ASCLSDMLAug 2, 2018

Investigating accuracy of pitch-accent annotations in neural network-based speech synthesis and denoising effects

arXiv:1808.00665v12 citations
Originality Synthesis-oriented
AI Analysis

This work addresses the problem of noisy annotations in speech synthesis for Japanese language applications, but it is incremental as it builds on existing WaveNet-based methods.

The study examined how noisy linguistic features affect a Japanese neural speech synthesis system, finding that test-set noise significantly degrades performance due to training-test mismatch, but adding noise during training can partially mitigate this effect and improve robustness.

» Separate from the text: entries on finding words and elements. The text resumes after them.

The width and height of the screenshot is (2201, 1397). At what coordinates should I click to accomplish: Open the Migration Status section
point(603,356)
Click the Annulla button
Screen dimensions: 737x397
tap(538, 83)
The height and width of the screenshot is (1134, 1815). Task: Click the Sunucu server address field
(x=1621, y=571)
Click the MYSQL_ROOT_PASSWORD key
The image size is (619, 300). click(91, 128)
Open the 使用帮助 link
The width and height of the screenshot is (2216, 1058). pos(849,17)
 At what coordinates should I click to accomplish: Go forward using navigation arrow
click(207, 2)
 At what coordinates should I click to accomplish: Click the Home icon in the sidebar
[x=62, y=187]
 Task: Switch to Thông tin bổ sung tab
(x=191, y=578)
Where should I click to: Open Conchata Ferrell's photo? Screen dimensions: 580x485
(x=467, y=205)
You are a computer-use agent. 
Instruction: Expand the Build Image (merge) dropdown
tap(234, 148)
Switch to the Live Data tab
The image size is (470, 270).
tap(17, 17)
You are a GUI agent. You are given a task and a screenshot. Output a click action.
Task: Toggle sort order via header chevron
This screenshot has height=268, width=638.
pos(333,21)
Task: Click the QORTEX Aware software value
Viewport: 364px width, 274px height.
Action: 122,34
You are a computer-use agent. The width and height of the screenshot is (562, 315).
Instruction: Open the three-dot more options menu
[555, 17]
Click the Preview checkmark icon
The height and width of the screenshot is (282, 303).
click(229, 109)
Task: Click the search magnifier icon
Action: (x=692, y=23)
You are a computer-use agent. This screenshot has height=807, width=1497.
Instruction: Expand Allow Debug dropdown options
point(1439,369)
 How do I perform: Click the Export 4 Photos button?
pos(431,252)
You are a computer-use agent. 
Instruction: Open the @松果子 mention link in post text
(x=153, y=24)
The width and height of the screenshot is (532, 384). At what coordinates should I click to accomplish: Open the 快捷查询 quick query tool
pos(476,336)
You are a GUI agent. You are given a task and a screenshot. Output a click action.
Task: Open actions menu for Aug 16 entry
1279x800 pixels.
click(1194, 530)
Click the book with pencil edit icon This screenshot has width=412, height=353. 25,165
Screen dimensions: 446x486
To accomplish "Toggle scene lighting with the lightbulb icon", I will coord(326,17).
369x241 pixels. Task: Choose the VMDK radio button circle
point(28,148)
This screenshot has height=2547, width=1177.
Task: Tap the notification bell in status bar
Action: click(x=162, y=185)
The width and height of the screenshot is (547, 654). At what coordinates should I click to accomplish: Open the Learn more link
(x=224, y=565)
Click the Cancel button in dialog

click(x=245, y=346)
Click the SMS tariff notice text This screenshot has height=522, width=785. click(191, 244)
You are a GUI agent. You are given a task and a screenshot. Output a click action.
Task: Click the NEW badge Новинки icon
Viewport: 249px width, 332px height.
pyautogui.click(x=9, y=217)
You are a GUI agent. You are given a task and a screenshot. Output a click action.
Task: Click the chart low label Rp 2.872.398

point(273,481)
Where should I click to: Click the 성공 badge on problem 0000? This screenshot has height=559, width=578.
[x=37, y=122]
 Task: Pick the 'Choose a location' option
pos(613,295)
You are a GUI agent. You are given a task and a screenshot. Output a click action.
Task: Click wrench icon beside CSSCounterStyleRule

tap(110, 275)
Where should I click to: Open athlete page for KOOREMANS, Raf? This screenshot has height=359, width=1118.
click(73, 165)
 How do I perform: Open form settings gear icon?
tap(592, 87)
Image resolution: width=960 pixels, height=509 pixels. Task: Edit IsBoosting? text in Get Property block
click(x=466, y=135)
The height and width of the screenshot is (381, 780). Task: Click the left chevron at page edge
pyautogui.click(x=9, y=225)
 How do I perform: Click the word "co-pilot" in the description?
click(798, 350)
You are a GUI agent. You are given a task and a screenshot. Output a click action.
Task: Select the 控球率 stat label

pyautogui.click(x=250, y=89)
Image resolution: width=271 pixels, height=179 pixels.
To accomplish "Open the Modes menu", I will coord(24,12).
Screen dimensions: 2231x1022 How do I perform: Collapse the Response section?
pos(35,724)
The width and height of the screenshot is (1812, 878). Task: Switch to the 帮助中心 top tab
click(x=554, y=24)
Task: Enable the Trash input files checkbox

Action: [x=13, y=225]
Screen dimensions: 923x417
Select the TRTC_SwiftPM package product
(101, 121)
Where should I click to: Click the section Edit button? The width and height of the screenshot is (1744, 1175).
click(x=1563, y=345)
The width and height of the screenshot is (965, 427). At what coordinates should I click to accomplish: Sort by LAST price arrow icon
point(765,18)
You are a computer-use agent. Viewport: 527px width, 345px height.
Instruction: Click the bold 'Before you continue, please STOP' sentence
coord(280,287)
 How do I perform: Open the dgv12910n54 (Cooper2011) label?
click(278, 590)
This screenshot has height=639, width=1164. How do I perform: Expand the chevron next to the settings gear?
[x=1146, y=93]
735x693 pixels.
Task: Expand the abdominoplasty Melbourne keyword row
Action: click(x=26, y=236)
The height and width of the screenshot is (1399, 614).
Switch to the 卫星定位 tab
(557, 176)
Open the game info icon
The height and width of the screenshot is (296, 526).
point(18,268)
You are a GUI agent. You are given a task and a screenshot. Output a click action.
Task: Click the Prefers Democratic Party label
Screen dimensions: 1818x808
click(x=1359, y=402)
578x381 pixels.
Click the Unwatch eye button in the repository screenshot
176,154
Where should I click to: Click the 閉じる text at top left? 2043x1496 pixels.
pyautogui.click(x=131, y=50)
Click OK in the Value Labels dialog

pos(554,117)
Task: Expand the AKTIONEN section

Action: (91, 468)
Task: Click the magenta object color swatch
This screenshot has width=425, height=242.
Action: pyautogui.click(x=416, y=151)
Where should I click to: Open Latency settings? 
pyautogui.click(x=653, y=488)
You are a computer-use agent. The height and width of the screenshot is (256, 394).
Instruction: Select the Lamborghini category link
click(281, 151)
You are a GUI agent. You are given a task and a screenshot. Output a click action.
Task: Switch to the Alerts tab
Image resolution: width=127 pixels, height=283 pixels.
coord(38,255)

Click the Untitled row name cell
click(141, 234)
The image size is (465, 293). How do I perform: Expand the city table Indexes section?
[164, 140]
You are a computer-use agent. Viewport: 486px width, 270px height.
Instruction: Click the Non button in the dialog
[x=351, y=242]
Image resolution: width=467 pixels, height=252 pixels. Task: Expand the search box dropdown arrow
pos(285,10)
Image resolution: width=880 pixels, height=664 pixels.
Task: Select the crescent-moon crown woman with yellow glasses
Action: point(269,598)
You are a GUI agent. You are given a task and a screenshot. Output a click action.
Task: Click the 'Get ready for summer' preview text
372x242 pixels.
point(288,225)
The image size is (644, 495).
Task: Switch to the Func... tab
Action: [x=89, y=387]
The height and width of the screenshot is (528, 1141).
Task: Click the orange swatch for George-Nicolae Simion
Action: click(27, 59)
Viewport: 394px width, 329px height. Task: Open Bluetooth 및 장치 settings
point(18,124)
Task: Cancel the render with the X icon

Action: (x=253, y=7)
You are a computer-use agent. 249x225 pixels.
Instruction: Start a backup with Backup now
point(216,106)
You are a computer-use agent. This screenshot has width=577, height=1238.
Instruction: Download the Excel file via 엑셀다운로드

We investigated the impact of noisy linguistic features on the performance of a Japanese speech synthesis system based on neural network that uses WaveNet vocoder. We compared an ideal system that uses manually corrected linguistic features including phoneme and prosodic information in training and test sets against a few other systems that use corrupted linguistic features. Both subjective and objective results demonstrate that corrupted linguistic features, especially those in the test set, affected the ideal system's performance significantly in a statistical sense due to a mismatched condition between the training and test sets. Interestingly, while an utterance-level Turing test showed that listeners had a difficult time differentiating synthetic speech from natural speech, it further indicated that adding noise to the linguistic features in the training set can partially reduce the effect of the mismatch, regularize the model, and help the system perform better when linguistic features of the test set are noisy.